Records from a dataset:
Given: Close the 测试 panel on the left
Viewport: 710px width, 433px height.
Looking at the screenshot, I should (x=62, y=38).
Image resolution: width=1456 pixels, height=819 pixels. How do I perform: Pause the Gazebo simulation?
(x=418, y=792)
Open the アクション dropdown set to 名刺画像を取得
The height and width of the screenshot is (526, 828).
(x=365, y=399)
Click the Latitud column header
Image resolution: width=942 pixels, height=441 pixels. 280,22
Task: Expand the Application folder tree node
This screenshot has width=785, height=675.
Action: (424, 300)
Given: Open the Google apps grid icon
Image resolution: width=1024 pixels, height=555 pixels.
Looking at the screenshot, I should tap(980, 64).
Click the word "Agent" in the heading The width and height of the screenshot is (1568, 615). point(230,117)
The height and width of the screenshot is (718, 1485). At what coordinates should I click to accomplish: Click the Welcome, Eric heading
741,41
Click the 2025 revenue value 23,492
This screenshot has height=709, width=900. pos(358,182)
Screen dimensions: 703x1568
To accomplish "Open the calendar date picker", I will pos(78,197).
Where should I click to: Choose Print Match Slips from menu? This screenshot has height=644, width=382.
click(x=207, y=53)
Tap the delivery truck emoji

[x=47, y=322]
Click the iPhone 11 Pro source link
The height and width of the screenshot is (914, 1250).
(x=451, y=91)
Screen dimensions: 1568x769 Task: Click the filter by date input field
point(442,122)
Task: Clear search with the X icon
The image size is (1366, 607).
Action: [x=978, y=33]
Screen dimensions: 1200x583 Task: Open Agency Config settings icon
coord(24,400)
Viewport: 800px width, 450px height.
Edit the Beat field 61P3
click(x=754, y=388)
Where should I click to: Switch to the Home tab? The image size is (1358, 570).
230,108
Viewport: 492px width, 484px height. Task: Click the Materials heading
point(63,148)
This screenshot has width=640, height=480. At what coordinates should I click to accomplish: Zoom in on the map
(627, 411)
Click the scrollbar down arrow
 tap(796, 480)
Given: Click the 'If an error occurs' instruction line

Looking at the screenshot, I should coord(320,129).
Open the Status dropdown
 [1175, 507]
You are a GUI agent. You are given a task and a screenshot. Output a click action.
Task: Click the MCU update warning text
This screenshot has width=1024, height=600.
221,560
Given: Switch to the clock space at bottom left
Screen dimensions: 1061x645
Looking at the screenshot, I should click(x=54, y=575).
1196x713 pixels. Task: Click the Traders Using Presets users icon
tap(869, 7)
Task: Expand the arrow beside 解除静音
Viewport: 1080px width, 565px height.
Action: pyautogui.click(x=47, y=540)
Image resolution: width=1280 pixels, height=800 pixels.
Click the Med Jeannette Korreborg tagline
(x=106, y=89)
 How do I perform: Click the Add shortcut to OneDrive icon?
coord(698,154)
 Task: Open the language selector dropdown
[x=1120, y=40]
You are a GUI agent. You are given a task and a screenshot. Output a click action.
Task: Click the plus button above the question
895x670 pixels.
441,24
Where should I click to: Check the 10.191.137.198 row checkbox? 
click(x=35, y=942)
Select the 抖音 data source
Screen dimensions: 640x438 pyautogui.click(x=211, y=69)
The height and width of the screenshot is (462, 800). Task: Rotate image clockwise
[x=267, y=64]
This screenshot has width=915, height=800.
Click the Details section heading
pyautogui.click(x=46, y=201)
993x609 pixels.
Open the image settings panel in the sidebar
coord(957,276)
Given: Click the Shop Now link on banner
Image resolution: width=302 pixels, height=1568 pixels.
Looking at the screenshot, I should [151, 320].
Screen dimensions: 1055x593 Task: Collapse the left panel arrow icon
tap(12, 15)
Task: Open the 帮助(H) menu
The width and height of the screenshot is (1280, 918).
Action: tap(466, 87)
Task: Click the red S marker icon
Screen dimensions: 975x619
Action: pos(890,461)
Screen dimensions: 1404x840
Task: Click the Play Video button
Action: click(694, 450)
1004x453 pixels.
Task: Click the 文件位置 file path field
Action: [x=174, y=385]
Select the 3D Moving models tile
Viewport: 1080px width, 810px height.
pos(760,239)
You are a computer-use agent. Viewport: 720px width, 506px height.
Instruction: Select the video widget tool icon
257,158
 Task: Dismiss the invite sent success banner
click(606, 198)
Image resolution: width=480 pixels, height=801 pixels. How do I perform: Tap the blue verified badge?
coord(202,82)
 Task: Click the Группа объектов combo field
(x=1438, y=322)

* WHAT IS NEEDED: In the entries above, find the line holding "Task: Expand the Application folder tree node" and the line holding "Click the word", then retype exactly those two lines and every line between them, and nothing else.

* RESPONSE FOR THIS EXERCISE:
Task: Expand the Application folder tree node
This screenshot has width=785, height=675.
Action: (424, 300)
Given: Open the Google apps grid icon
Image resolution: width=1024 pixels, height=555 pixels.
Looking at the screenshot, I should tap(980, 64).
Click the word "Agent" in the heading The width and height of the screenshot is (1568, 615). point(230,117)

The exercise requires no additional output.